What this task involves
Start to finish, retype the entries exactly while omitting the pictures.

Supplied information
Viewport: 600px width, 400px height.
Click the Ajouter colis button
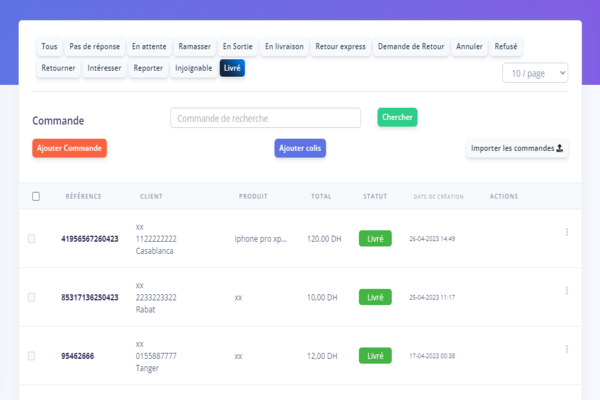pos(300,148)
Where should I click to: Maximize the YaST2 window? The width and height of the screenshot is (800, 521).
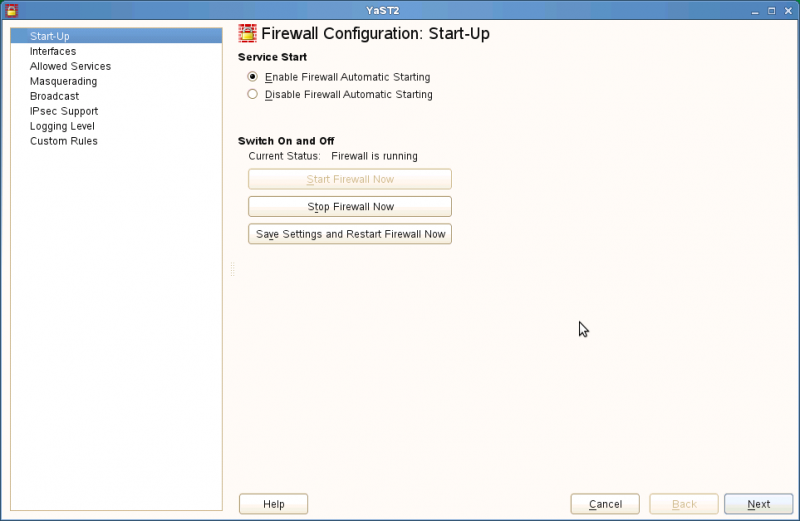pyautogui.click(x=771, y=11)
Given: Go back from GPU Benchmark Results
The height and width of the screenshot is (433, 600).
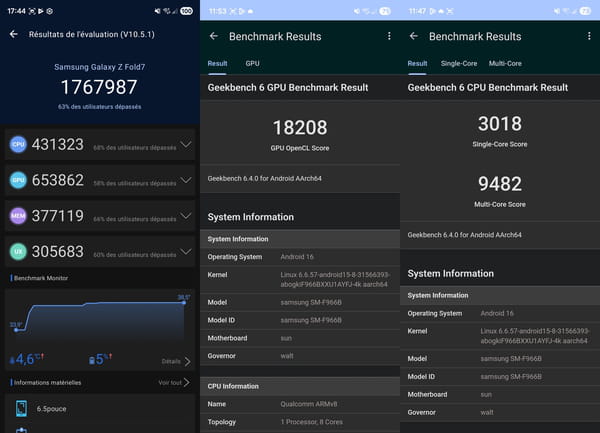Looking at the screenshot, I should point(213,36).
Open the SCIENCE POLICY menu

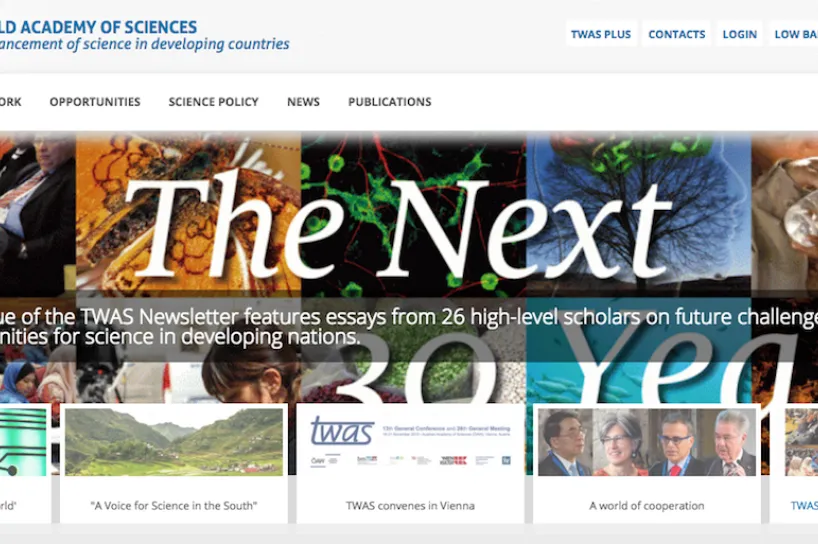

Reply to the exercise
Viewport: 600px width, 400px height.
Click the Ajouter colis button
pos(300,148)
Where should I click to: Maximize the YaST2 window? The width and height of the screenshot is (800, 521).
pyautogui.click(x=771, y=11)
Given: Go back from GPU Benchmark Results
The height and width of the screenshot is (433, 600).
Looking at the screenshot, I should point(213,36).
Open the SCIENCE POLICY menu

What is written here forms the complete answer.